(Collected data entries)
━━━━

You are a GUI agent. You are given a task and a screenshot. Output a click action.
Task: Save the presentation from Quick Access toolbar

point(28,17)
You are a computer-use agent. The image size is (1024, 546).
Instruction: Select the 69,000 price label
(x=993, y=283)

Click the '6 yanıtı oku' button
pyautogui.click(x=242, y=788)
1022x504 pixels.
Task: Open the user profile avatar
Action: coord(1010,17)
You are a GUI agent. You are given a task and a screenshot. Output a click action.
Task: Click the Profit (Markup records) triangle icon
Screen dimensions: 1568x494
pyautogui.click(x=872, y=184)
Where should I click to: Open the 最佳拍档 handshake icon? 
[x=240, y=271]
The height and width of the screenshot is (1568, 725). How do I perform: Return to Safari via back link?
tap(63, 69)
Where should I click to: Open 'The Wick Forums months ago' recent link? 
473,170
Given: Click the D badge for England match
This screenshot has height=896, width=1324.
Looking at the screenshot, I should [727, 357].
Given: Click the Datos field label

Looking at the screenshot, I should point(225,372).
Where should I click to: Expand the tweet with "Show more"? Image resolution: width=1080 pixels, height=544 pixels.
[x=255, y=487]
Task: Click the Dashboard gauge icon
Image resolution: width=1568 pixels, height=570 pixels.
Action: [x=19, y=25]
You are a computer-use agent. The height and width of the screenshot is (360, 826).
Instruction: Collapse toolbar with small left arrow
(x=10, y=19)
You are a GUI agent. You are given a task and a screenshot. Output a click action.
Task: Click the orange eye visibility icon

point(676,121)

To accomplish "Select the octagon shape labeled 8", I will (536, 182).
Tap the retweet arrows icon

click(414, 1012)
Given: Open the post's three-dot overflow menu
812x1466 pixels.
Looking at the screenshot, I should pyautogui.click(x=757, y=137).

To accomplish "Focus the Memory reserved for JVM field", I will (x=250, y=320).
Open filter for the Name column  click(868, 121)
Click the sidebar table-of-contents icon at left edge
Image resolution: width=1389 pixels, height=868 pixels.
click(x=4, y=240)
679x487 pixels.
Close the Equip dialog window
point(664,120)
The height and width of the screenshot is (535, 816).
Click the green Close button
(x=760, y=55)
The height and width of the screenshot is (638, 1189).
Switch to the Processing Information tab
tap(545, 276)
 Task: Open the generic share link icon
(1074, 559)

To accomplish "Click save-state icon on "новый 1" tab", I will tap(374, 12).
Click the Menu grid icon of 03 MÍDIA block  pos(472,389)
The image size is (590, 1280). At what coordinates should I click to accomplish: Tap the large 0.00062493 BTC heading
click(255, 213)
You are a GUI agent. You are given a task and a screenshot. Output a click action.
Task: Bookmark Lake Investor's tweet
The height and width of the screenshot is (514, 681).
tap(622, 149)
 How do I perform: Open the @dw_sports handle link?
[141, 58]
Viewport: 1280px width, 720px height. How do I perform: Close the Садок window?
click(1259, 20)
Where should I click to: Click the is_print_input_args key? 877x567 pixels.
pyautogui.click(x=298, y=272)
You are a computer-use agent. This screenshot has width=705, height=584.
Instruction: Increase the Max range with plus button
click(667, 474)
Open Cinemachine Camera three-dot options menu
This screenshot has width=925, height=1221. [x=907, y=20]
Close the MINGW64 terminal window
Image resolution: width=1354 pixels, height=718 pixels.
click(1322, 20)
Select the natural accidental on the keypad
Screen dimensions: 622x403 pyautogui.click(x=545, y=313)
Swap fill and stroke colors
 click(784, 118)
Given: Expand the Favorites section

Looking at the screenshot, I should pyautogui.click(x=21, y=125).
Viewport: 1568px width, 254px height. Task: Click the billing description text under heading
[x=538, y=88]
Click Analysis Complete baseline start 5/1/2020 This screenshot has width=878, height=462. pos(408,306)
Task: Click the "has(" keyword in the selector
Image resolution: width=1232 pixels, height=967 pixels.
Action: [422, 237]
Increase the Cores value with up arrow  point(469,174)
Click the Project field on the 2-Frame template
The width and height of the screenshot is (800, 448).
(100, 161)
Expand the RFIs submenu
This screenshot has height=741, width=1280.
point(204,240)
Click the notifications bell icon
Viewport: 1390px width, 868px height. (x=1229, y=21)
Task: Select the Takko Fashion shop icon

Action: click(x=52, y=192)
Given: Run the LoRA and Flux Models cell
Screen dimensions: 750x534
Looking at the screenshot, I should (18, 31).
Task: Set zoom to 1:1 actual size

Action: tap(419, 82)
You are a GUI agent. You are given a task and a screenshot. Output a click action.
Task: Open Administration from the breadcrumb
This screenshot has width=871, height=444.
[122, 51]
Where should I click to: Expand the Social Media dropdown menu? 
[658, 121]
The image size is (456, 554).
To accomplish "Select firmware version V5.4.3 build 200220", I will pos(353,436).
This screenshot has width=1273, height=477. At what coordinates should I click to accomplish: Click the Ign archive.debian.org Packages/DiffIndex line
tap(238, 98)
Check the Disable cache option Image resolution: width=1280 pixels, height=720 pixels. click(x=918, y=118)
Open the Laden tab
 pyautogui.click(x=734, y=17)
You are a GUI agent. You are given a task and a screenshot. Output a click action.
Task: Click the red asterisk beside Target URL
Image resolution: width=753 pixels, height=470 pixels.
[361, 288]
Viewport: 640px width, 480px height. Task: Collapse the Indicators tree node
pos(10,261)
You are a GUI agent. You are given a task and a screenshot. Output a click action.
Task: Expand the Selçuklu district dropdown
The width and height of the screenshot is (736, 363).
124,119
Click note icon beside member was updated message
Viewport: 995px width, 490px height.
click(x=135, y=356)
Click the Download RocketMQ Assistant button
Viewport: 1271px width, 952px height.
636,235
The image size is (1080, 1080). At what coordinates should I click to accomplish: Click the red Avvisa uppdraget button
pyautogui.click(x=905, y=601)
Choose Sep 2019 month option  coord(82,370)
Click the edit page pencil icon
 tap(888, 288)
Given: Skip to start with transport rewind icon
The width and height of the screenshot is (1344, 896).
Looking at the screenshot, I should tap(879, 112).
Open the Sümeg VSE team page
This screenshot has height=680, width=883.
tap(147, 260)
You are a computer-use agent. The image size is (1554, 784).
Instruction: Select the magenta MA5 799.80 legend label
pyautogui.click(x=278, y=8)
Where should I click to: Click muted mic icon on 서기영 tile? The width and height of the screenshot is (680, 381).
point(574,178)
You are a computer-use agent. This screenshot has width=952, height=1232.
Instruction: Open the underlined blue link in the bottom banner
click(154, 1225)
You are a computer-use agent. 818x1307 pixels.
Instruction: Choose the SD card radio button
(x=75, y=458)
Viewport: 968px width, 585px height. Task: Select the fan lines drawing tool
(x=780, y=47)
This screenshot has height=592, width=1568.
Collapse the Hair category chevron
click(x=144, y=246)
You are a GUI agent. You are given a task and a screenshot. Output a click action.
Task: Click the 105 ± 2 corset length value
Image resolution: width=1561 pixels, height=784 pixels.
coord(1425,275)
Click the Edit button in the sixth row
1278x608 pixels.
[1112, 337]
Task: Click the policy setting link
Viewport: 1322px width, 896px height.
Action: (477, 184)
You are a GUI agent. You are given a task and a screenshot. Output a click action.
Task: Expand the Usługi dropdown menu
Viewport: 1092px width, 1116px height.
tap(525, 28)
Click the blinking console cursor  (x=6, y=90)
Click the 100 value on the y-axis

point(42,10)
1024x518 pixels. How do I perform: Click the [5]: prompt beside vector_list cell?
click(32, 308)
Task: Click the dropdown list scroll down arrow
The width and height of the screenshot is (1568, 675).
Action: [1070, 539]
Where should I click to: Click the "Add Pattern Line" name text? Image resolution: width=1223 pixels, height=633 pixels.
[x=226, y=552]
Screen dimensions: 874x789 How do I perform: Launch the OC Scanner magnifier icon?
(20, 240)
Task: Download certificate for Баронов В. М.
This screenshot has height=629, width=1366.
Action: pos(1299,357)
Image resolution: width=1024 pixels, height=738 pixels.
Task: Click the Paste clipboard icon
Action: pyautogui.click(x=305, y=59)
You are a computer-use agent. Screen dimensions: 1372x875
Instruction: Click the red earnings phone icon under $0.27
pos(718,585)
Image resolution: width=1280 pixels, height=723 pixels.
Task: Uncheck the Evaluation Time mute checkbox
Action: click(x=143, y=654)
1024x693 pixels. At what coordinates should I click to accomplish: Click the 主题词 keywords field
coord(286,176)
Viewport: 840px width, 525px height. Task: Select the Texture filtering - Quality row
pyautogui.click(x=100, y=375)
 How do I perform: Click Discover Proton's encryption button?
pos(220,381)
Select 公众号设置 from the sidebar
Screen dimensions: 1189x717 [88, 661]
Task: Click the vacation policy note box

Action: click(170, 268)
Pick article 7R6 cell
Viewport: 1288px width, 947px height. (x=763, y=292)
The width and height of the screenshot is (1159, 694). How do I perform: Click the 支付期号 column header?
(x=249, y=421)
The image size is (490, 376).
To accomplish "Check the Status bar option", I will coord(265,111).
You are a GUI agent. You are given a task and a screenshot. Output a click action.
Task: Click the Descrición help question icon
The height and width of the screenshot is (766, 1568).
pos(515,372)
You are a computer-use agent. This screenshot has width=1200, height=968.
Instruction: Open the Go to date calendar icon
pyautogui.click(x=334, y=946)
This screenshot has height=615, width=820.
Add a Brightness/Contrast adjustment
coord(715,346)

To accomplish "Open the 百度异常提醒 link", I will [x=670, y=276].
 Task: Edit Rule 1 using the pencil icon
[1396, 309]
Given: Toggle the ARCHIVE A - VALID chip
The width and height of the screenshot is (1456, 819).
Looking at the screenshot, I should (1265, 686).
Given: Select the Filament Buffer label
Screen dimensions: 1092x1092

━━━━

Search the records for the string "start" and report each line that has it.

Click Analysis Complete baseline start 5/1/2020 This screenshot has width=878, height=462. pos(408,306)
Given: Skip to start with transport rewind icon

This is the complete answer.